> _YOUR INSTRUCTIONS_: Print, from the listing below, the lines starting at the line containing "Ametlik must vöö Jaapanist (558, 1114)" and ending at the line containing "Päevast päeva (520, 539)", exactly as they stand, and print nothing else.

### RECORDS FOR THE EXERCISE ###

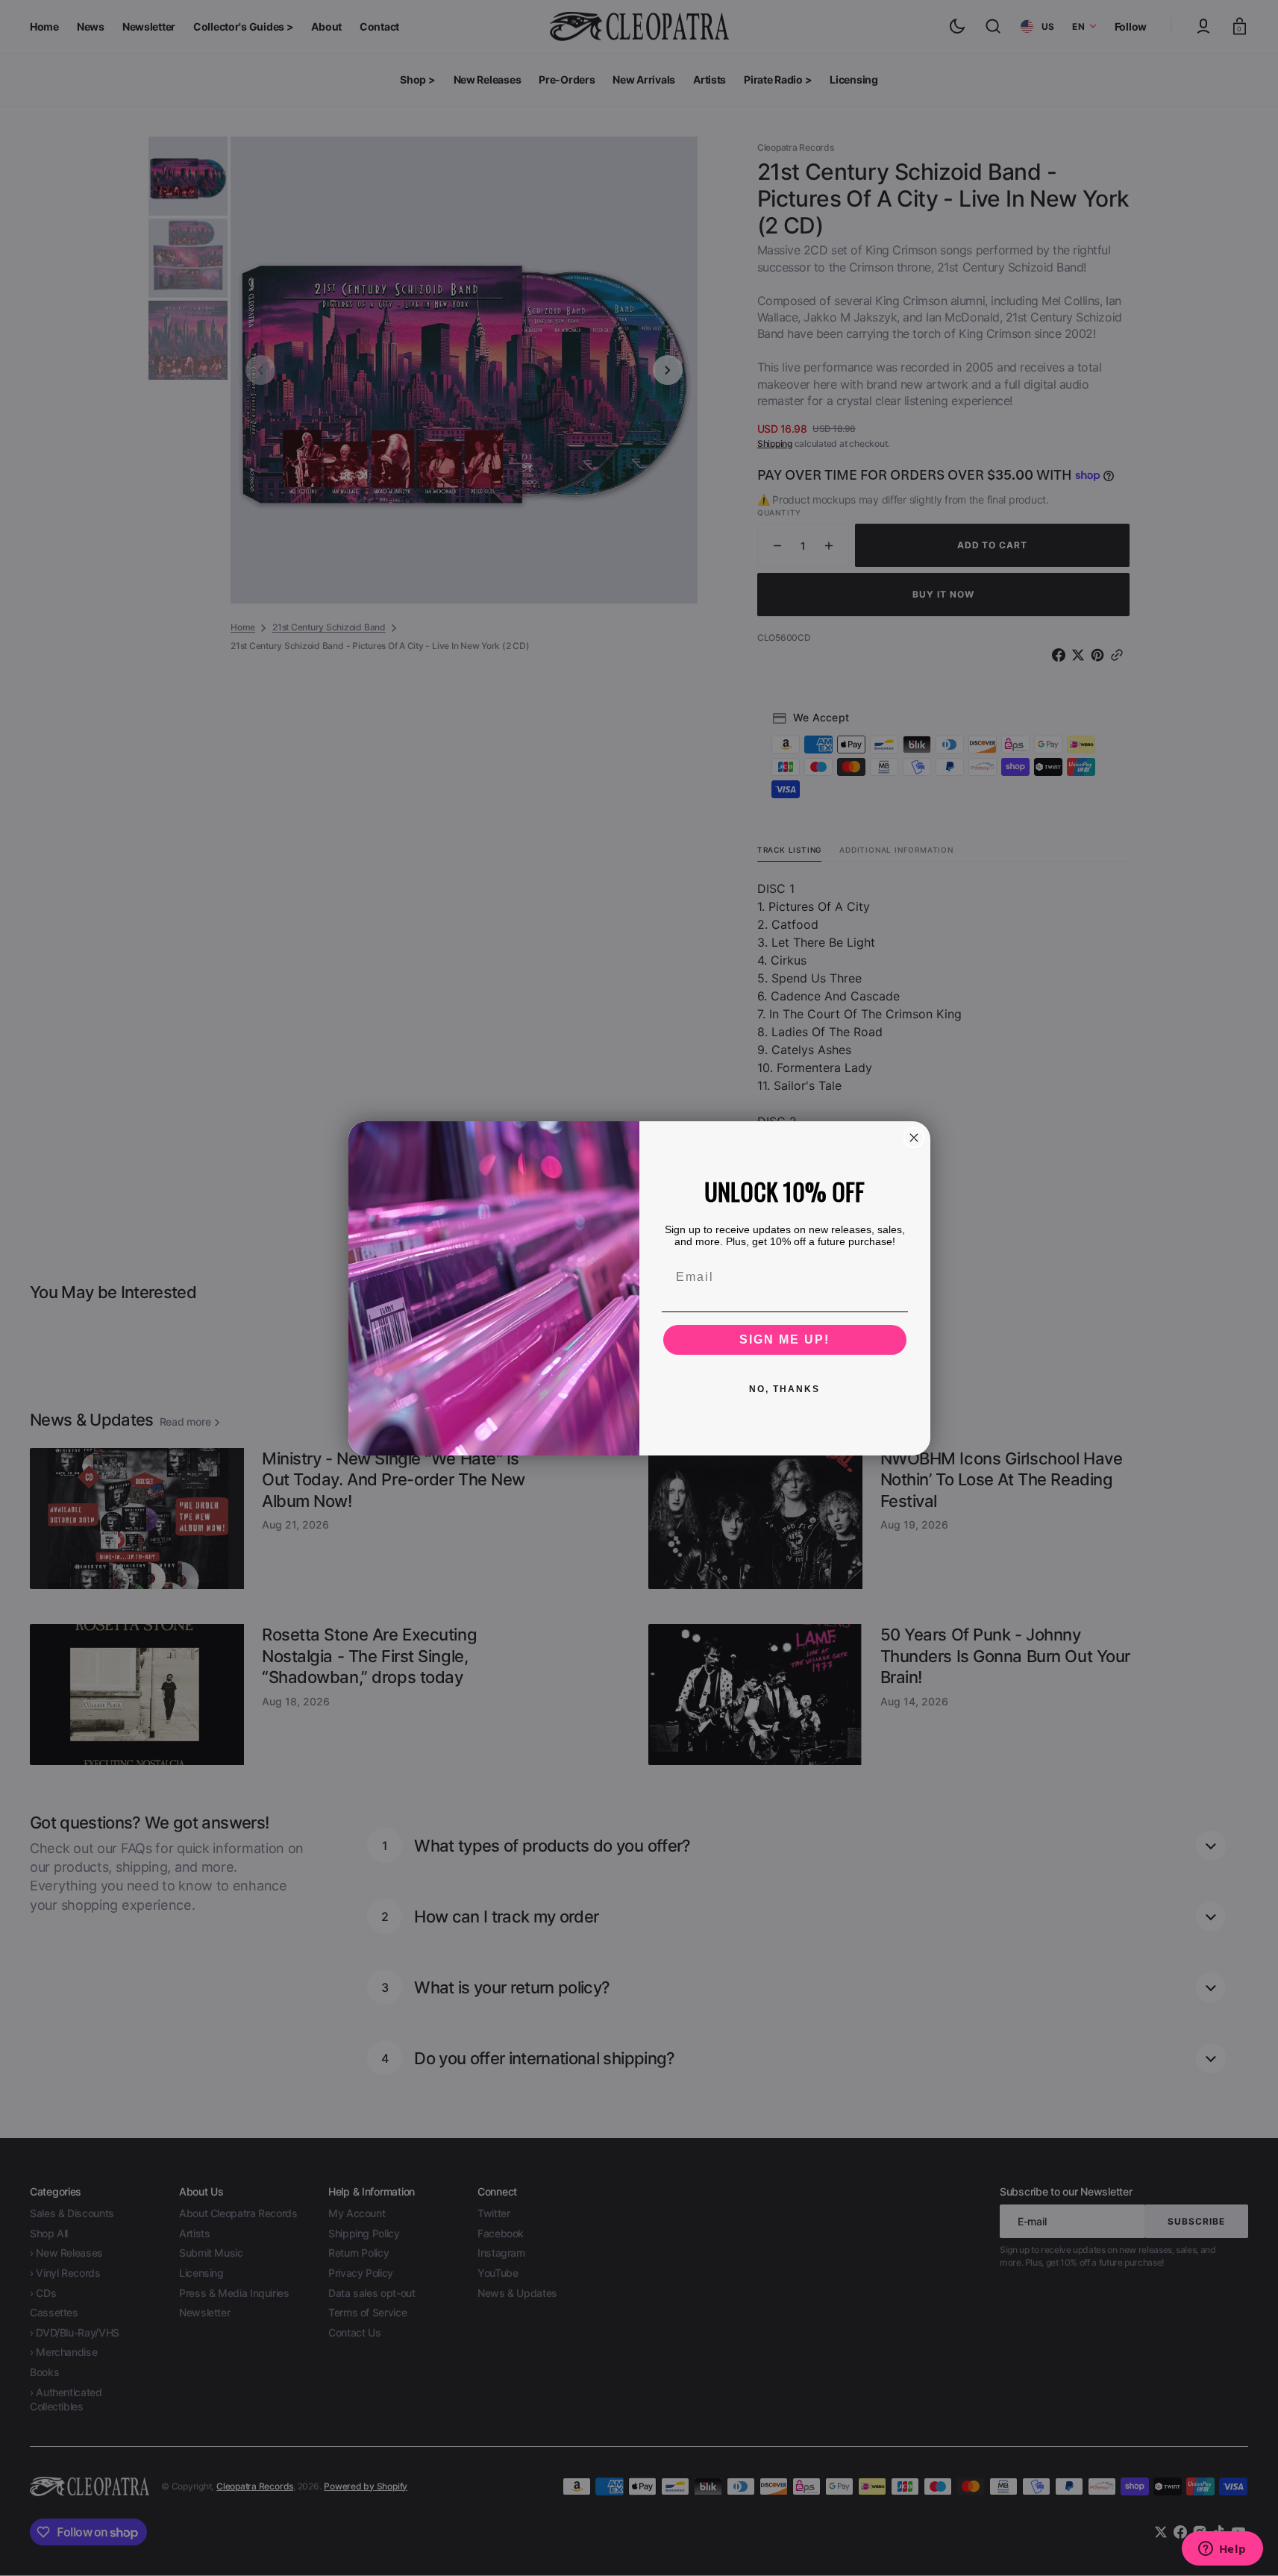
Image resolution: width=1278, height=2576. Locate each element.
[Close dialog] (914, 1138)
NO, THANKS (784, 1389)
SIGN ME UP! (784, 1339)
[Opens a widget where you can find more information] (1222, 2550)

###
### RECORDS FOR THE EXERCISE ###

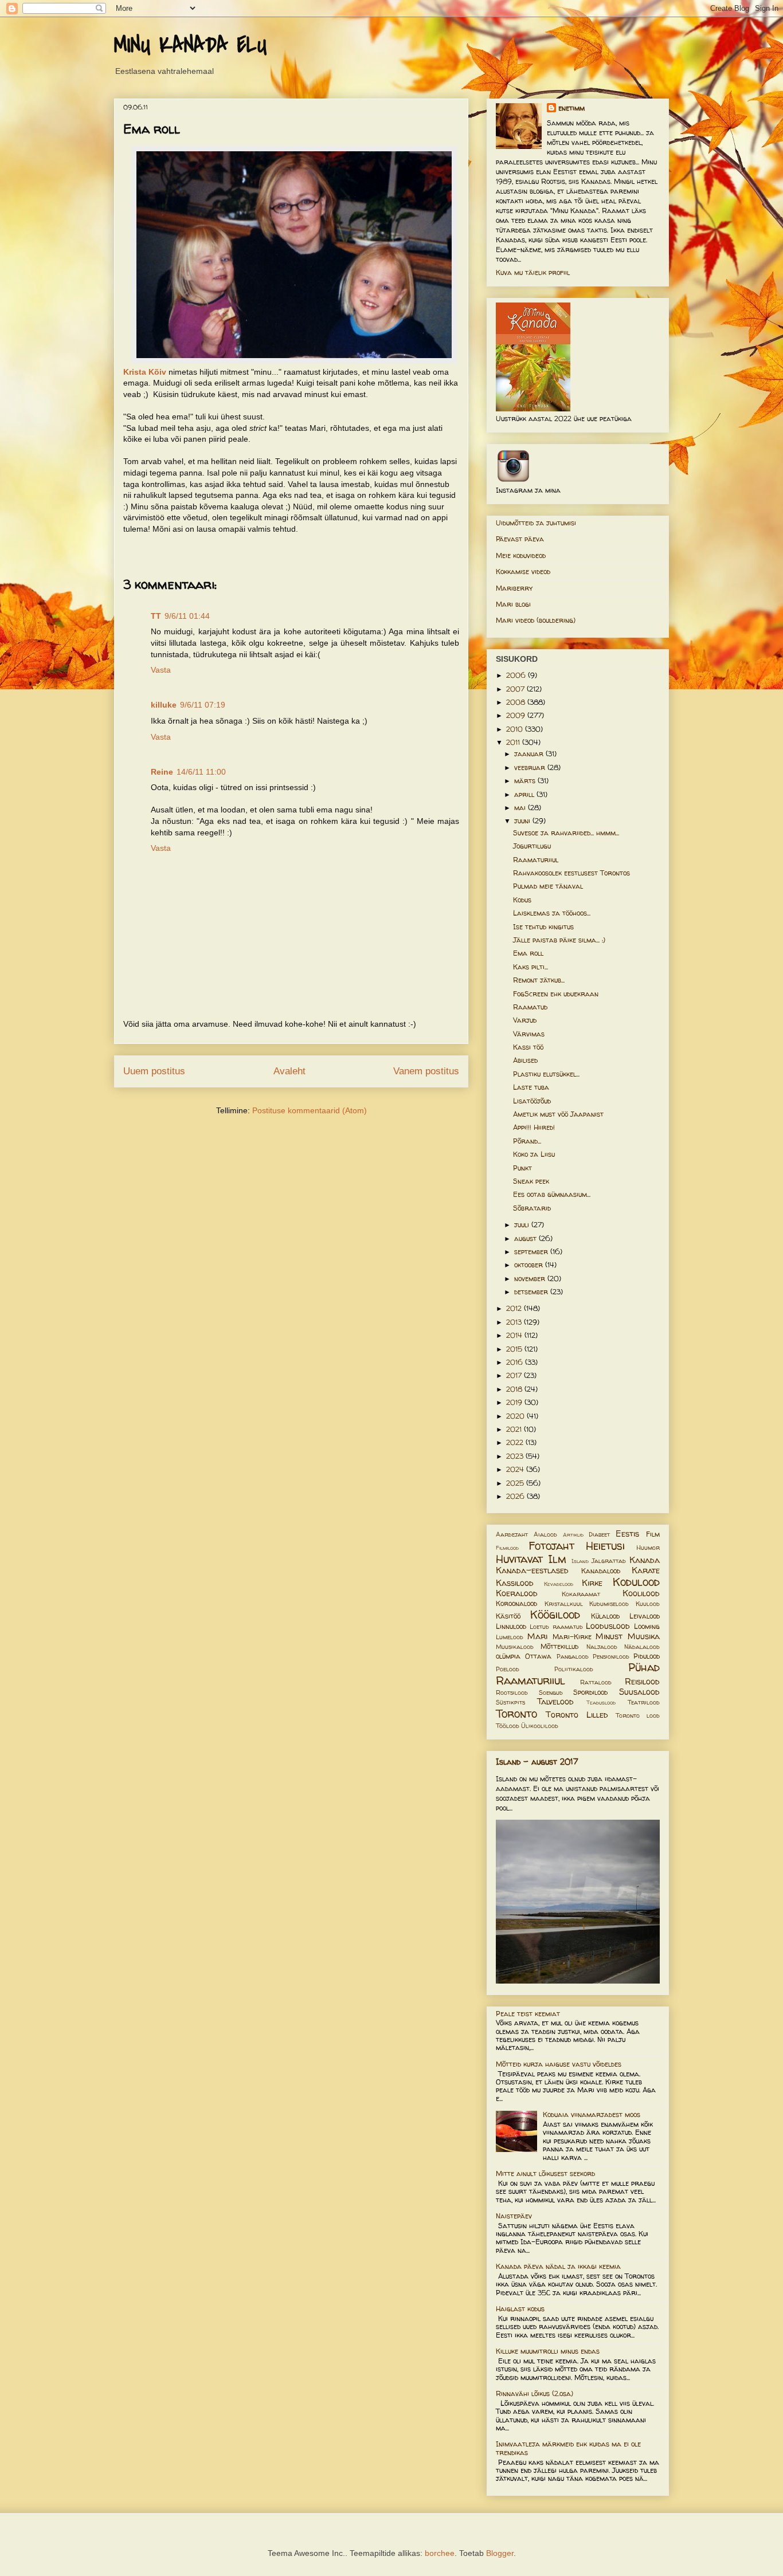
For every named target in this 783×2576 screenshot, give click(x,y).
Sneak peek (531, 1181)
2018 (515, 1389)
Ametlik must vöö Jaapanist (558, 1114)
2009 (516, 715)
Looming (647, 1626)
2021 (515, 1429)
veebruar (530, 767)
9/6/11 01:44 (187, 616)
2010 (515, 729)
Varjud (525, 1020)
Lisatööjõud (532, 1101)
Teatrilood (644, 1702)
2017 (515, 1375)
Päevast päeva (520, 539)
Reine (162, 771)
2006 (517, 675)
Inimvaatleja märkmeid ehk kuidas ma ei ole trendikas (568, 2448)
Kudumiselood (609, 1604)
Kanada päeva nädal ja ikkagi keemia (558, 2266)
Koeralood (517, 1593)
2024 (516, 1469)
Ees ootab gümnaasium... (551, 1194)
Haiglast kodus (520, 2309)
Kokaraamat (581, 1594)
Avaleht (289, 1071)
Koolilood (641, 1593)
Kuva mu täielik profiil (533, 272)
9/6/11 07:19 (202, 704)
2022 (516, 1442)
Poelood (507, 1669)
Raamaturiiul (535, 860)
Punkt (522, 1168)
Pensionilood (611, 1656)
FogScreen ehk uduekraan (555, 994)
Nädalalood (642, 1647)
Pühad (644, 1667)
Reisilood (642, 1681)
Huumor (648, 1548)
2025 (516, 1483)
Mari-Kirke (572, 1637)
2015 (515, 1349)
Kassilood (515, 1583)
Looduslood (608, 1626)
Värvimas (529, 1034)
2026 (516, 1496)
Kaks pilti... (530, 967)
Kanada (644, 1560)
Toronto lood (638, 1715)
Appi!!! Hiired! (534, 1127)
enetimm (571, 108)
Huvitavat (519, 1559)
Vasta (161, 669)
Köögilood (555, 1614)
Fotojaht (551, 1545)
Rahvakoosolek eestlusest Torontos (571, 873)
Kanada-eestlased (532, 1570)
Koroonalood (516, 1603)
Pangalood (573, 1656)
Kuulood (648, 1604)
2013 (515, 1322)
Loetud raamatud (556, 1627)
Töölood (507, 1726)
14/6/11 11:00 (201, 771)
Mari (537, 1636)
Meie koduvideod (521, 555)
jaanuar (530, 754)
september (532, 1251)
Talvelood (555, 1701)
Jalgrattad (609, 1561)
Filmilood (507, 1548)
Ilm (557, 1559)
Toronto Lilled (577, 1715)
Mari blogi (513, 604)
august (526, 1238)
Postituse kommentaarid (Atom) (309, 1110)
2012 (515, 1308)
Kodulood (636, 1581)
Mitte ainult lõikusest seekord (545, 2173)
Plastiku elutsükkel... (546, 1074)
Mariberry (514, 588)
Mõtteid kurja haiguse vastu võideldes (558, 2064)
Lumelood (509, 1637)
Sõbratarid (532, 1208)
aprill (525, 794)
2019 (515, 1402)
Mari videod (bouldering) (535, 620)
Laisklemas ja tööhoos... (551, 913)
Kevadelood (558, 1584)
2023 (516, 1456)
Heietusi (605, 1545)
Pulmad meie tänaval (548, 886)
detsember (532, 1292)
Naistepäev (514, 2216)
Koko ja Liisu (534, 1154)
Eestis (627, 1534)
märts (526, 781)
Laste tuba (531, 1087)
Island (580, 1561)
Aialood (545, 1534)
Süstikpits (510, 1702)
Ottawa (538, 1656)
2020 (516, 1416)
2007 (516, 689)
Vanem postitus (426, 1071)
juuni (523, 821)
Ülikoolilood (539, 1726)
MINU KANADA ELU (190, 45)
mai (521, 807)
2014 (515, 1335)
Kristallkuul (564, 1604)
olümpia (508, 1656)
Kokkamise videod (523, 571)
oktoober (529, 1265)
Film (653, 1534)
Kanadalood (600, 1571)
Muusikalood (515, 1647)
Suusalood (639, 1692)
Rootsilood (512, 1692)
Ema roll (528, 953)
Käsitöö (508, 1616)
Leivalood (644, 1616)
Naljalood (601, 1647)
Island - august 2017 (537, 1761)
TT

###
### RECORDS FOR THE EXERCISE ###

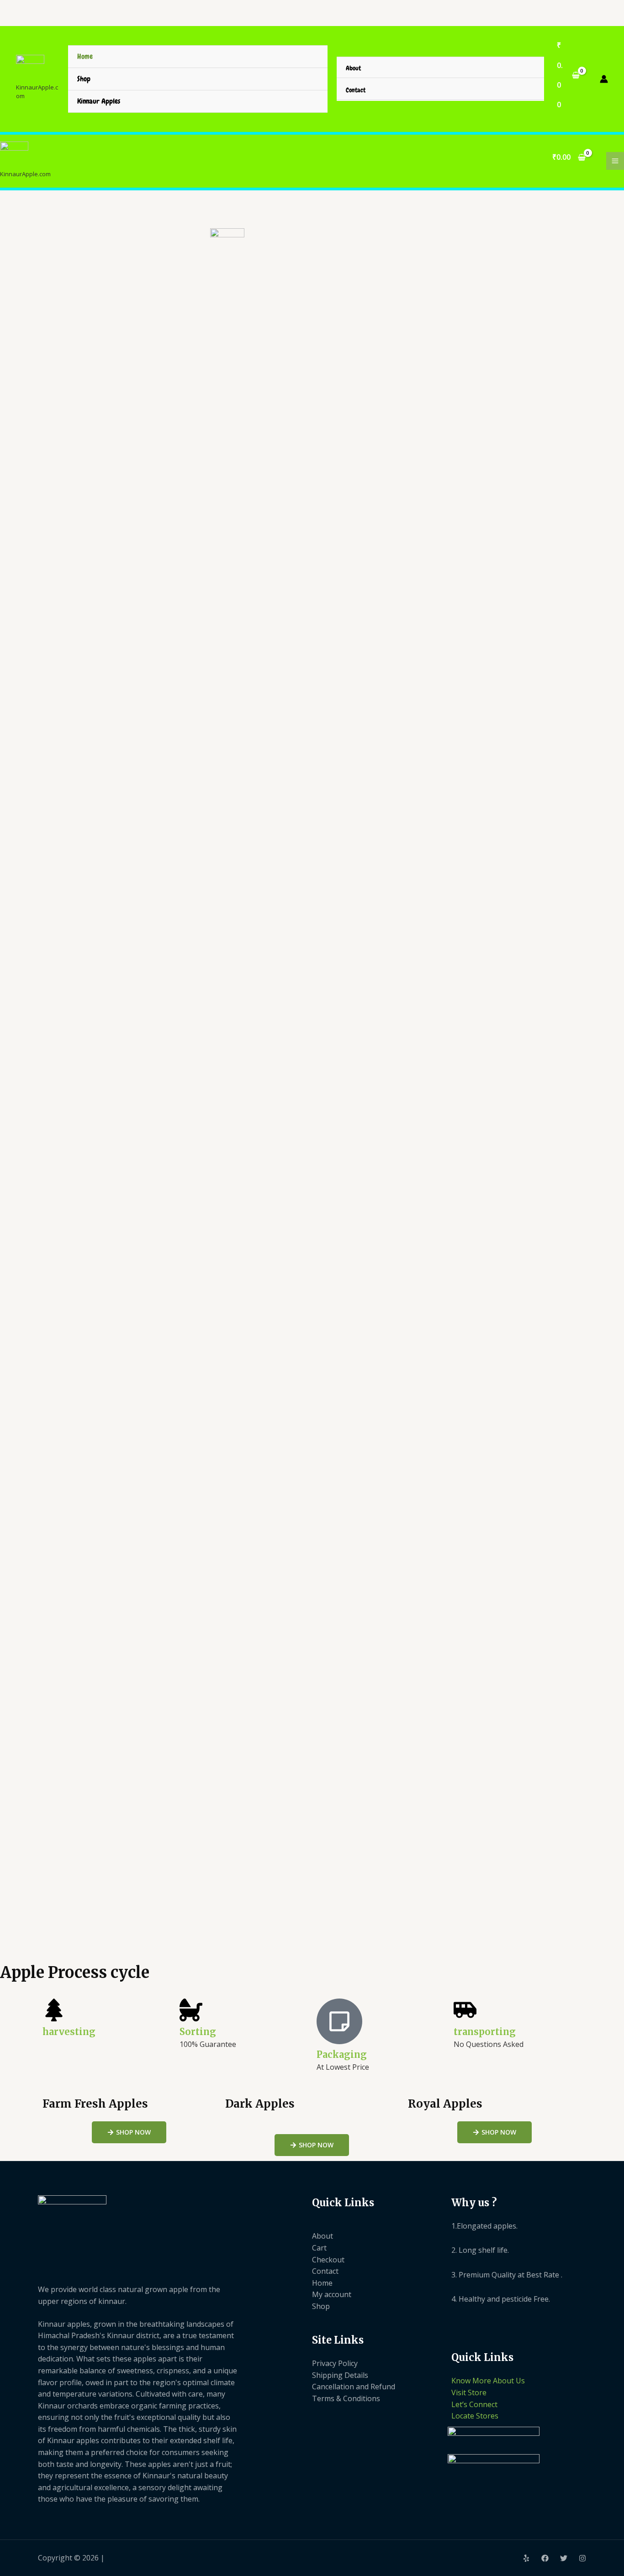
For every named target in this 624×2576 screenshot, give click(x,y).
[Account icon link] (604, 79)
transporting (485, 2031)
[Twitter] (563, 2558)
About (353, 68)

###

> _FINISHED EXERCISE_:
Ametlik must vöö Jaapanist (558, 1114)
2009 (516, 715)
Looming (647, 1626)
2021 (515, 1429)
veebruar (530, 767)
9/6/11 01:44 (187, 616)
2010 (515, 729)
Varjud (525, 1020)
Lisatööjõud (532, 1101)
Teatrilood (644, 1702)
2017 (515, 1375)
Päevast päeva (520, 539)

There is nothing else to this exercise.